Psychanalyse Aujourd'hui

Le blog de Brigitte Dusch psychanalyste historienne

Accompagner le désir d'être Soi
Le sujet humain est singulier, son histoire est unique, l'analyse lui permet de partir à sa rencontre et de tisser les liens, de prendre rendez-vous avec soi.

"J'accepte la grande aventure d'être moi". Simone de Beauvoir

Mon livre : "j'aime ma vie"

lundi 6 octobre 2025

Abraham L. Mémoire incarnée de l'exil.


 

Note de l’auteur

Ce texte repose sur des faits authentiques.
Il est le fruit d’un long travail d’historienne et de mémoire, mené à partir de sources archivistiques françaises et allemandes : registres d’état civil, archives ferroviaires et militaires, documents administratifs, correspondances, plans et cartes d’époque.

Chaque lieu, chaque date, chaque trajet a été vérifié, mesuré, reconstitué.
Ce travail, poursuivi pendant plusieurs années, a pour but de redonner un nom, une histoire et une dignité à Abraham L., à sa famille, et à tant d’autres vies effacées.

Ce texte n’est qu’une première étape.
L’ensemble des recherches, témoignages et sources qui fondent cette reconstitution seront intégralement restitués dans un ouvrage à venir consacré à l’histoire d’Abraham L. et des siens — une histoire d’exil, de courage et d’amour, traversée par la lumière obstinée de la mémoire.


Abraham L.
mémoire incarnée de l’exil.

Il y a dans l’exil des trajectoires qui ressemblent à des paraboles bibliques.
Abraham L., le père de Dora, en est une.
Né en Pologne, il a quitté sa terre natale, arraché à ses racines pour traverser l’Europe. Son chemin était celui de l’espérance : la Lorraine d’abord, puis l’Argonne. Il y fonde une famille, il travaille, il vit des tissus, ces shmates qui font le lien entre la trame du quotidien et l’étoffe de la survie.

Mais en 1943, l’histoire bascule. Abraham est arrêté, déporté, assassiné à Auschwitz par les nazis.
Le chemin de l’espoir s’est retourné : il a refait le même trajet, mais pour mourir.
Comme si la promesse avait été brisée une seconde fois.

Abraham biblique avait entendu : « Va, quitte ta terre. »
L’exil de l’Ancien Testament menait vers une promesse.
Celui d’Abraham L. n’a conduit qu’à la perte, à l’anéantissement.
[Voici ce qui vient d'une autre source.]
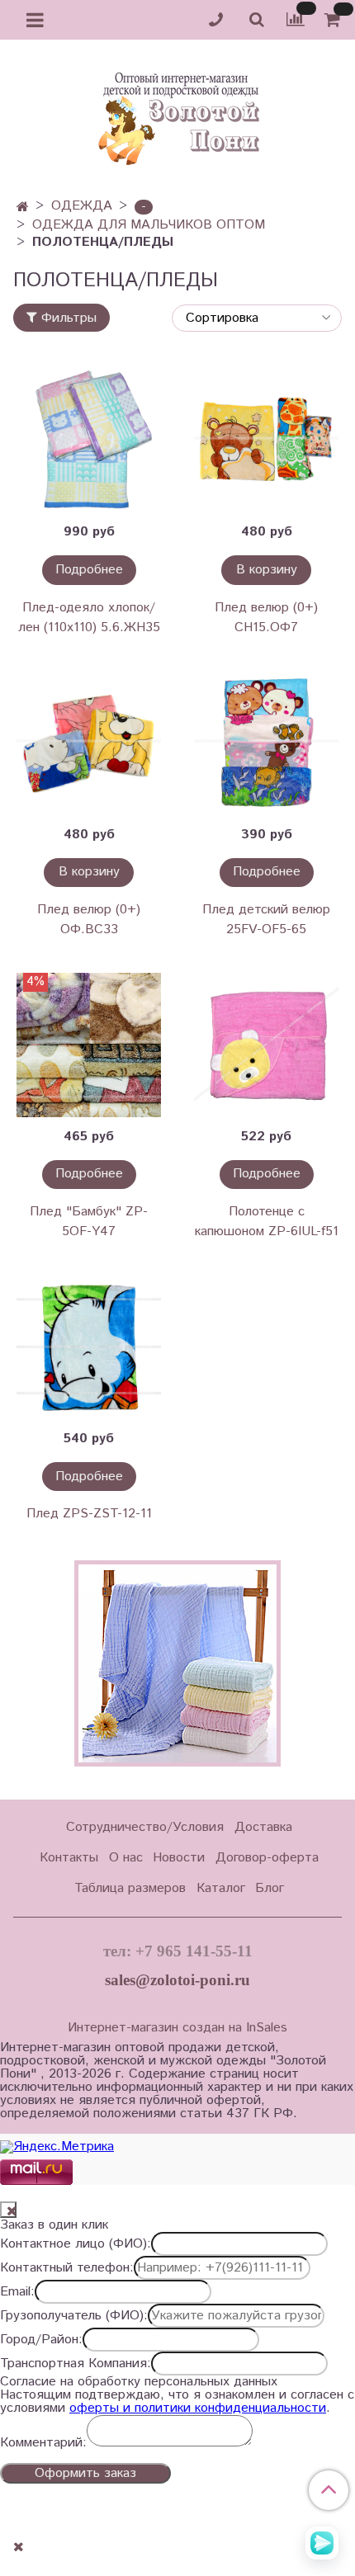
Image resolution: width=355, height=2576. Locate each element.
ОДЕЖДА (81, 205)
Et pourtant… il reste les fils, les voix, les mémoires. C’est à nous de les reprendre, de les tisser.



Il est parti pour vivre.
Il est revenu pour mourir


Né au début du siècle, un cinq février 1901 dans un shtelt perdu aux confins des frontières de la Russie et de la Pologne, Abraham grandit près de ses parents, Moszek et Libe apprend les chants et les prières qui font de lui ce qu’il, est au sein de cette petite communauté où règne souvent la peur. Vingt ans plus tard, fuyant les progroms et la haine il prend la route de l’exil, dans l’espoir de trouver un peu de paix dans un ailleurs inconnu mais qui ne peut qu’être meilleur.

Il n’est pas bon d’être Juif dans ces contrées de l’Est.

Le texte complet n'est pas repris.